Most of the charges involve Bankman-Fried's personal hedge fund, Alameda Research. Prosecutors say that billions of dollars flowed out of FTX and into Alameda, never to be seen by customers again, despite reassurances the money was safe.
According to the Justice Department, as well as financial regulators, millions went to fund a lavish lifestyle for Bankman-Fried or were donated to politicians he was courting.
While Bankman-Fried was en route on Wednesday night, Williams announced that two of his former friends and co-workers – Caroline Ellison and Gary Wang — pleaded guilty to fraud charges by the SDNY, and are cooperating with its investigation.
Both have also been charged with defrauding investors by the Securities and Exchange Commission, the top Wall Street regulator, and are currently working with it in its investigation into Bankman-Fried, under the possibility of reaching a settlement with reduced penalties. Similarly, they are not contesting charges brought by the Commodity Futures Trading Commission.
Ellison, who is often described as Bankman-Fried's ex-girlfriend, was CEO of Alameda. With Bankman-Fried, Wang founded FTX.
"Gary has accepted responsibility for his actions and takes seriously his obligations as a cooperating witness," Wang's attorney Ilan Graff said in a statement.
An attorney for Ellison didn't respond to a request for comment, and a spokesperson for Bankman-Fried declined to comment.
In appearances and interviews over the last month, Bankman-Fried has sought to transfer blame to Ellison and others, portraying himself as generally clueless about the financial workings of Alameda and FTX.
The SEC also alleges that Bankman-Fried and his colleagues planned to manipulate the price of FTT, an exchange crypto security token that was integral to FTX.
"When FTT and the rest of the house of cards collapsed, Mr. Bankman-Fried, Ms. Ellison, and Mr. Wang left investors holding the bag," SEC chairperson Gary Gensler said in the release. "Until crypto platforms comply with time-tested securities laws, risks to investors will persist."
Like much of what has happened since FTX filed for bankruptcy last month, Bankman-Fried's extradition was complicated.
After saying he would fight his removal, he signaled earlier this week that he would agree to return to the United States. Then, a hearing on a possible extradition was abruptly scrapped over objections from his counsel.
On Wednesday, Bankman-Fried agreed in court to be taken back to the United States, but the timing of his travel was unclear.

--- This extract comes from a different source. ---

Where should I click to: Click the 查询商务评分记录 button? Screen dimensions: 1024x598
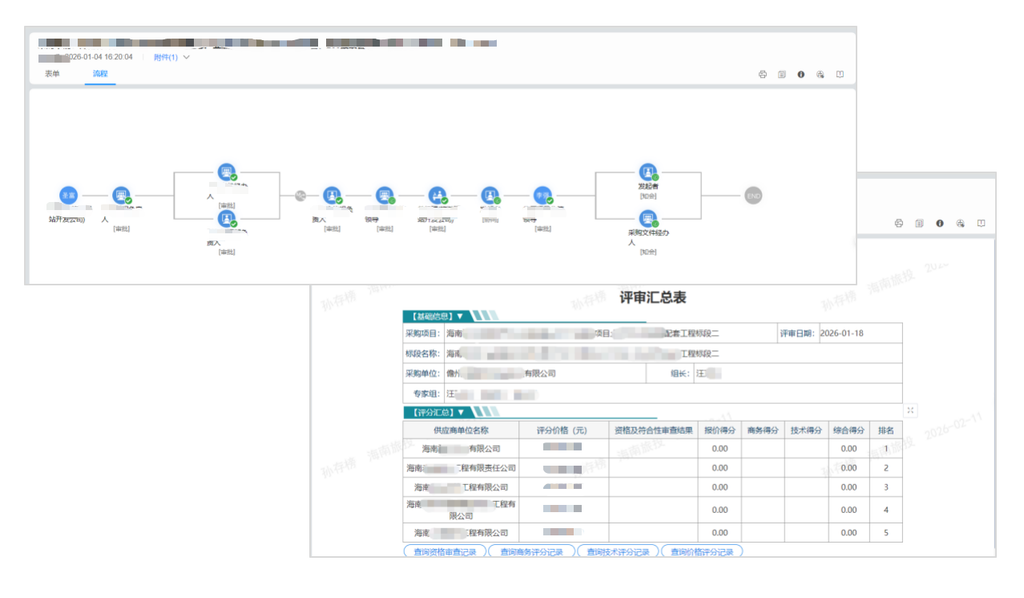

While out on bail, he will stay in Northern California with his parents, who are professors at Stanford University. They put up equity in their home for his bail bond, and two other unidentified people signed bail agreements as well, court records show.
Bankman-Fried watched FTX's value soar to some $32 billion after he founded it three years ago. Earlier this year, a splashy public relations blitz that included a Super Bowl ad and high-profile celebrity endorsements, promoted FTX as "the safest and easiest way to buy and sell crypto."
Then, under a cloud of suspicions about its solvency, FTX – along with Alameda and dozens of affiliates scattered around the world – abruptly filed for bankruptcy.